2. HUILES PARTIELLEMENT HYDROGÉNÉES
Ceci n’est autre que le code pour les gras trans, que les experts considèrent comme terribles pour la santé du cerveau. “En plus d’augmenter le risque d’obésité et de nuire à la santé cardiaque, [les gras trans] peuvent provoquer une grave fuite de cerveaux”, affirme Calapai. Non seulement les gras trans sont associés à Alzheimer, mais une étude publiée dans Neurology a découvert que les personnes qui en consommaient beaucoup “avaient des capacités cognitives inférieures et des cerveaux plus petits plus tard dans la vie”. Les aliments frits et transformés sont généralement les principaux coupables.

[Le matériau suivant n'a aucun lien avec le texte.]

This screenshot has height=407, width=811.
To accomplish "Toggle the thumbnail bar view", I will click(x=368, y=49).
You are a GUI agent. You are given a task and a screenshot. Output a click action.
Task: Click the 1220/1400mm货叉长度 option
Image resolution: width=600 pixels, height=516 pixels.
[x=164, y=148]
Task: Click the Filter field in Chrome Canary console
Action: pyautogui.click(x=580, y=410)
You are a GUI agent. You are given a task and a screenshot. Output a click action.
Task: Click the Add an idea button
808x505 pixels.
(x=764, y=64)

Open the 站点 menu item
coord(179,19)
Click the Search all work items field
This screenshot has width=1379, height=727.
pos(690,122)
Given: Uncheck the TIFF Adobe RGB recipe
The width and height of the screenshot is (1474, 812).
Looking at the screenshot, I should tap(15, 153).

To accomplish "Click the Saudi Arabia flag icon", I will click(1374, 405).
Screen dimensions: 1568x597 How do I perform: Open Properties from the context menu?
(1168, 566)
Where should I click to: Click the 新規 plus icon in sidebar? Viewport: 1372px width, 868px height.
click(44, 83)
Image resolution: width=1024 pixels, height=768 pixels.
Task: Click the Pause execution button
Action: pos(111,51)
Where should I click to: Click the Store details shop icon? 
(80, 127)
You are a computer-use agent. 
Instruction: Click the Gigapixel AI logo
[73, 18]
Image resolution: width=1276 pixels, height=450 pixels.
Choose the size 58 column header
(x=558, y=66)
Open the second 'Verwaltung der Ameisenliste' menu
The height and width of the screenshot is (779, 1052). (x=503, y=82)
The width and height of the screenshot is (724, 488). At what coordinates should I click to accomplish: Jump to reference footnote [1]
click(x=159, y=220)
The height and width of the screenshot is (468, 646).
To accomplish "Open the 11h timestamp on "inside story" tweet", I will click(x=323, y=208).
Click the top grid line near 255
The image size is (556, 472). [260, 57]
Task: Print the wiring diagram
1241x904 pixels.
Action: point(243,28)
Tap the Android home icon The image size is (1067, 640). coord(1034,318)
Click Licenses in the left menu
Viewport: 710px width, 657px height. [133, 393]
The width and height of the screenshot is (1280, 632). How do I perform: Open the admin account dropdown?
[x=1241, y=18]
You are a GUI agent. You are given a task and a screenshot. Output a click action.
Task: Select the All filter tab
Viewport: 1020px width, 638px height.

3. PRODUITS D’ORIGINE ANIMALE ÉLEVÉS EN ÉLEVAGE INDUSTRIEL
La viande et les produits laitiers issus d’élevage industriel sont généralement pauvres en nutriments et riches en graisses saturées, ce qui a une série d’effets négatifs à court et long terme, explique Calapai : “Cela peut diminuer la capacité du cerveau à combattre la formation des maladies cérébrales liées à la plaque d’Alzheimer, selon un JAMA Neurology de 2013.” Plus immédiatement, la graisse saturée entrave la capacité de votre cerveau à apprendre de nouvelles informations et à former de nouveaux souvenirs “dans les 10 minutes qui suivent un repas”, déclare-t-il.
“Si vous mangez de la viande, faites-en un accompagnement et non une entrée”, conseille Dow. Et faites de votre mieux pour choisir des options biologiques, en pâturage et/ou élevage en plein air, qui contiennent plus d’oméga-3 que les produits d’élevage industriel.